[[ Study material, beginning ]]

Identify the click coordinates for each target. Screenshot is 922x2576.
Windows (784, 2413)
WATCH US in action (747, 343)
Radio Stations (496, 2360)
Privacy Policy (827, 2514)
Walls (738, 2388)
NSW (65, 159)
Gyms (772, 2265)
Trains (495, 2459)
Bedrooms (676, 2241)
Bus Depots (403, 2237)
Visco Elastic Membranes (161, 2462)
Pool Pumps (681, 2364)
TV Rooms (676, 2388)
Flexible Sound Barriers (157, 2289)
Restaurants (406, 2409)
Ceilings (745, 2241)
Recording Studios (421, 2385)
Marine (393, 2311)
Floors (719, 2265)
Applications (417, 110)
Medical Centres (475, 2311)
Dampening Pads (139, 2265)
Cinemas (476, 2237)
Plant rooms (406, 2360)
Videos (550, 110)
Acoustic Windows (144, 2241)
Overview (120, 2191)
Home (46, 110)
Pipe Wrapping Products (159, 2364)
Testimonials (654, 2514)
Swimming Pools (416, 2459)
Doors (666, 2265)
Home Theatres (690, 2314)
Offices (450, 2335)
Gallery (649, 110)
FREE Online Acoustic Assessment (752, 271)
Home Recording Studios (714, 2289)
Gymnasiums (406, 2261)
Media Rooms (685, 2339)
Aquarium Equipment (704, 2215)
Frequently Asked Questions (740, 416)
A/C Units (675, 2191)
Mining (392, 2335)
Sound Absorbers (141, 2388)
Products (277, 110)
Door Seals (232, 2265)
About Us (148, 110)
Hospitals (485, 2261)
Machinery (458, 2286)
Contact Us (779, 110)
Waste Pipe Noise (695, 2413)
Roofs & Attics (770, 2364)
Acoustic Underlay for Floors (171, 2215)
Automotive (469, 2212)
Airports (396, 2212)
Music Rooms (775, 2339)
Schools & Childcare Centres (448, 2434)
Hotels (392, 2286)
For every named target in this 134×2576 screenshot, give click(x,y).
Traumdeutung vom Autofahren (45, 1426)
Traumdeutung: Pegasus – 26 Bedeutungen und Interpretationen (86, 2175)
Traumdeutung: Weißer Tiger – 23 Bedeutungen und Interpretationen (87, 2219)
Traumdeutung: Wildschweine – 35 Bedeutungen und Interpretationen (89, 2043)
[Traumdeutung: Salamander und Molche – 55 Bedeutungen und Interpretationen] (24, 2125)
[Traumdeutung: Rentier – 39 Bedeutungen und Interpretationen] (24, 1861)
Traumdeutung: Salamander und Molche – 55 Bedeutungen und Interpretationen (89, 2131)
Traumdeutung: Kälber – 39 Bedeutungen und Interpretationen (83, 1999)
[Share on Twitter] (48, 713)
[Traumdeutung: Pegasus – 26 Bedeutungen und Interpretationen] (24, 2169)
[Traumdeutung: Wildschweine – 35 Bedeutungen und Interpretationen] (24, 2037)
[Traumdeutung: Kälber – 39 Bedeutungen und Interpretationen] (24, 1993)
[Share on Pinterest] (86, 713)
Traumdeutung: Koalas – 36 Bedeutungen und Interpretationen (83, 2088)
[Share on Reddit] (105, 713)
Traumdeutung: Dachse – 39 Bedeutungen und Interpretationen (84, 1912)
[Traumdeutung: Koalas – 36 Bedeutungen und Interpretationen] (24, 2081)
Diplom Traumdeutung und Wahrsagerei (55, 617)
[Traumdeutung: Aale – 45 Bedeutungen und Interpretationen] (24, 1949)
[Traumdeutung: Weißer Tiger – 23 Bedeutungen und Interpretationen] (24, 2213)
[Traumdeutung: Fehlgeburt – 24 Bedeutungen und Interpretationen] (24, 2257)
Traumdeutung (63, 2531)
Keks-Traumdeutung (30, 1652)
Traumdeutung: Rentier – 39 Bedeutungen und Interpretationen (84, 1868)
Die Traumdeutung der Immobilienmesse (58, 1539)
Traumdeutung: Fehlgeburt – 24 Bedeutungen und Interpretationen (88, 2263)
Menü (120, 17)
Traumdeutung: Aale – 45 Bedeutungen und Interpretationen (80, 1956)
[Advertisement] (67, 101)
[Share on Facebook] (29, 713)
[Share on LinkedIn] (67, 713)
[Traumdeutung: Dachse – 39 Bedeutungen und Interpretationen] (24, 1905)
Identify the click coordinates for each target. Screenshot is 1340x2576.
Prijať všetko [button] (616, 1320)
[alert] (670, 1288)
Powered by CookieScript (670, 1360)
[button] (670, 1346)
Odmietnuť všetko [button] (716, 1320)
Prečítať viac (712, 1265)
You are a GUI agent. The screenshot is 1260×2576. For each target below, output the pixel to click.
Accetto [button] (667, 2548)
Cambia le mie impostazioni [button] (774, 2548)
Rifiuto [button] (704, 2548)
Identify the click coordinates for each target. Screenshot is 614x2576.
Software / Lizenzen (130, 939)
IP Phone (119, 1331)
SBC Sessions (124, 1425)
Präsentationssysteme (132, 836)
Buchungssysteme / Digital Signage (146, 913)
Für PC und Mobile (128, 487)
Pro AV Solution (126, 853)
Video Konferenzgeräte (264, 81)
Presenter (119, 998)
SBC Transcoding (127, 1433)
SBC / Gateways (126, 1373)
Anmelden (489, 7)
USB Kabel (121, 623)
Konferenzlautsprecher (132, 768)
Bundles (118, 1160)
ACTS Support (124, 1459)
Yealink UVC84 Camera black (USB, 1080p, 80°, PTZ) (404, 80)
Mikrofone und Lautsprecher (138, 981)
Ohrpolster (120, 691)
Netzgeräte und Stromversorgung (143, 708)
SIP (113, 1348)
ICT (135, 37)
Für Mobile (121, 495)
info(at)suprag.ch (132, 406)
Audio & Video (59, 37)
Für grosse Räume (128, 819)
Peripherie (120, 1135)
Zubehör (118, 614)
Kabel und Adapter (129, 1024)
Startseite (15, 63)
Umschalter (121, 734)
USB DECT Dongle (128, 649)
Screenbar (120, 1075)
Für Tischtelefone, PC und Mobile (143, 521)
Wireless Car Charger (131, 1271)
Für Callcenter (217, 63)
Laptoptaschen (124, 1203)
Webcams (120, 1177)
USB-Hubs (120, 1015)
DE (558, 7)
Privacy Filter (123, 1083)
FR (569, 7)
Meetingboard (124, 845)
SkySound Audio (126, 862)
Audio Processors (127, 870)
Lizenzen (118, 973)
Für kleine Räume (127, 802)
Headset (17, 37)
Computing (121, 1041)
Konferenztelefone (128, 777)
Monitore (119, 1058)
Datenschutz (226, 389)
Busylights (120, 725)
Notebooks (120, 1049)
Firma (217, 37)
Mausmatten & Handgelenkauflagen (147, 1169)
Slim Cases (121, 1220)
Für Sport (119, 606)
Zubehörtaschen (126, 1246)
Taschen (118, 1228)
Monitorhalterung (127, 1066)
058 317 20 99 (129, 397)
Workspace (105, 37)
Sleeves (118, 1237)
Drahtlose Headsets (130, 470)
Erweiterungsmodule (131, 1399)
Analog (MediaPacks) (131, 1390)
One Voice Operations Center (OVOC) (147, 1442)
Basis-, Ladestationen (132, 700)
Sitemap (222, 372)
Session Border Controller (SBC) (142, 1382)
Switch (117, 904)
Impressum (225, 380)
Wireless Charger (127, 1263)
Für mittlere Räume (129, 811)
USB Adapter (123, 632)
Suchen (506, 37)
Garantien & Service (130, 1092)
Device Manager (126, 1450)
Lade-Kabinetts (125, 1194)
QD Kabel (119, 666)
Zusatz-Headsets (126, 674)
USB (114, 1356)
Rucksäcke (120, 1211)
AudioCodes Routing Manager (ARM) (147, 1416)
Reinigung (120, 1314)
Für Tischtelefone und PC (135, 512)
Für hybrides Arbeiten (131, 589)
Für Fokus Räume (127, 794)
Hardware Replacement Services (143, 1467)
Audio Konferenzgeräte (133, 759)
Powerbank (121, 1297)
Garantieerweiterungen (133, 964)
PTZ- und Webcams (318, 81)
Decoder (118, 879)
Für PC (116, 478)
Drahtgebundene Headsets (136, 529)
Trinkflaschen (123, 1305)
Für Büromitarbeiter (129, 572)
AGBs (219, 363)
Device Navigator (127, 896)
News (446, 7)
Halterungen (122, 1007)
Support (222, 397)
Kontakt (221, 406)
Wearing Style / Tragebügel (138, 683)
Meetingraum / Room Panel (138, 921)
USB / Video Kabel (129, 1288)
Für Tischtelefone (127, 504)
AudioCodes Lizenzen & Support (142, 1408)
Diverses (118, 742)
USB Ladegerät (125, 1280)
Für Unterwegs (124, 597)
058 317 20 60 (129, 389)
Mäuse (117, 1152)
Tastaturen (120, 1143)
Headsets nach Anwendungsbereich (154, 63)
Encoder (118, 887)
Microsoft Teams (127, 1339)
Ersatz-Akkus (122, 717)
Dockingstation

[[ Study material, end ]]

== What you will do ==
All that is needed is the exact run of lines above from the line containing "Lade-Kabinetts (125, 1194)" through the line containing "Für Fokus Räume (127, 794)", both of them included.

== Exercise answer ==
Lade-Kabinetts (125, 1194)
QD Kabel (119, 666)
Zusatz-Headsets (126, 674)
USB (114, 1356)
Rucksäcke (120, 1211)
AudioCodes Routing Manager (ARM) (147, 1416)
Reinigung (120, 1314)
Für Tischtelefone und PC (135, 512)
Für hybrides Arbeiten (131, 589)
Für Fokus Räume (127, 794)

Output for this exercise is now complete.